3. The apparatus of claim 1, wherein biometric fingerprint matching processing occurs on at least one of said cardholding apparatus and said smartcard and a host system.

4. The apparatus of claim 1, wherein said cardholding apparatus is further adapted to transmit a successful authentication completed signal to said application via said external RF transceiver to signify that at least one fingerprint of said user has been successfully authenticated by said authentication subsystem.

5. The apparatus of claim 1, wherein said smartcard enclosure further comprises transparent material to permit an inserted smartcard to be visually inspected without requiring removal from said enclosure.

6. The apparatus of claim 1, wherein fingerprint templates reside on at least one of said smartcard and said cardholding apparatus and a host system.

7. The apparatus of claim 1, wherein said smartcard insertion slot holds said smartcard by the bottommost part of said smartcard in order to sufficiently expose and present the topmost part of said smartcard for visual inspection.

8. The apparatus of claim 1, wherein said smartcard enclosure is comprised of material opaque to electromagnetic waves in order to block unauthorized wireless access to proximity card functions on said smartcard.

9. The apparatus of claim 1, further comprising a cryptographic subsystem.

10. The apparatus of claim 9, wherein said cryptographic subsystem is coupled to said wireless communications subsystem.

11. The apparatus of claim 9, wherein said cryptographic subsystem is adapted for encrypting data disposed upon said smartcard.

12. The apparatus of claim 9, wherein said cryptographic subsystem: (1) is adapted to encrypt data transmitted from said apparatus to said application via said external RF transceiver prior to transmission thereof, (2) is adapted to decrypt data received from said external RF transceiver, and (3) is further adapted for authenticating both encrypted and decrypted data.

13. A method of using a cardholding apparatus for wireless exchange of data between a smartcard and an application via an external RF transceiver, the steps comprising:

enrolling an authorized user into said cardholding apparatus;

issuing said cardholding apparatus for use by said authorized user;

inserting said smartcard into a smartcard insertion slot disposed upon said cardholding apparatus;

authenticating said authorized user with a biometric fingerprint authentication subsystem disposed upon said cardholding apparatus;

at least one of reading data from said smartcard and writing data to said smartcard, after said user has successfully completed biometric fingerprint authentication;

and

communicating via external RF transceivers said smartcard data to and from said application.

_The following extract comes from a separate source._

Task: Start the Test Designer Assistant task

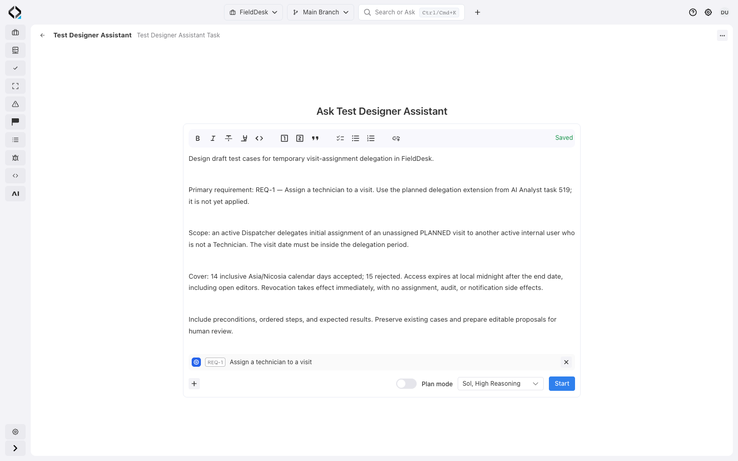Action: pos(562,384)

14. The method of claim 13, wherein said method additionally comprises the cryptographic data protection steps of: (1) encrypting data disposed upon said smartcard, and (2) encrypting said data prior to transmission of said data to said application via said external RF transceiver, and (3) decrypting data received from said wireless smartcard reader when said received data is encrypted.

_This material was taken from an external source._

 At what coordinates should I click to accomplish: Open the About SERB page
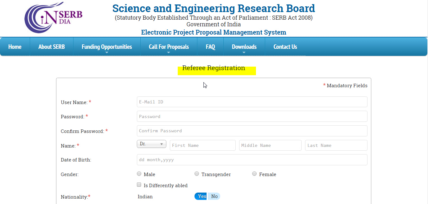51,47
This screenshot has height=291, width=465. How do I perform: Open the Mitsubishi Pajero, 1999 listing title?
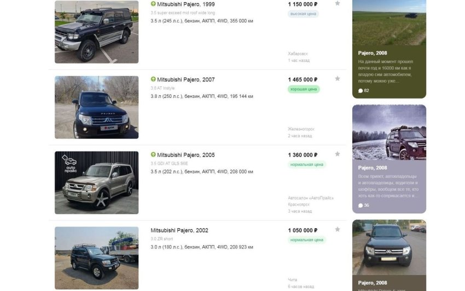point(186,4)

15. A system for secure and wireless exchange of data between a smartcard, a cardholding apparatus, and a user-selected application, via an external RF transceiver, said system comprising:

at least one authorized user;

said smartcard operated by an enrolled and authorized user;

said cardholding apparatus having a biometric fingerprint authentication subsystem;

said application;

and

said external RF transceiver.

16. The system of claim 15, further comprising a cryptographic subsystem for at least one of: (1) encrypting data disposed within said smartcard; (2) encrypting data extracted from said smartcard prior to transmission thereof; (3) decrypting data received from said wireless external RF transceiver after reception thereof; and (4) authenticating both encrypted and decrypted data in accordance with security policies.

17. The system of claim 15, where said at least one authorized user fingerprint is enrolled in at least one of said smartcard, said cardholding apparatus, and a host system.

18. The apparatus of claim 1, further comprising a clip means for fastening said apparatus onto said user so said apparatus is suitable for use as an identification badgeholder.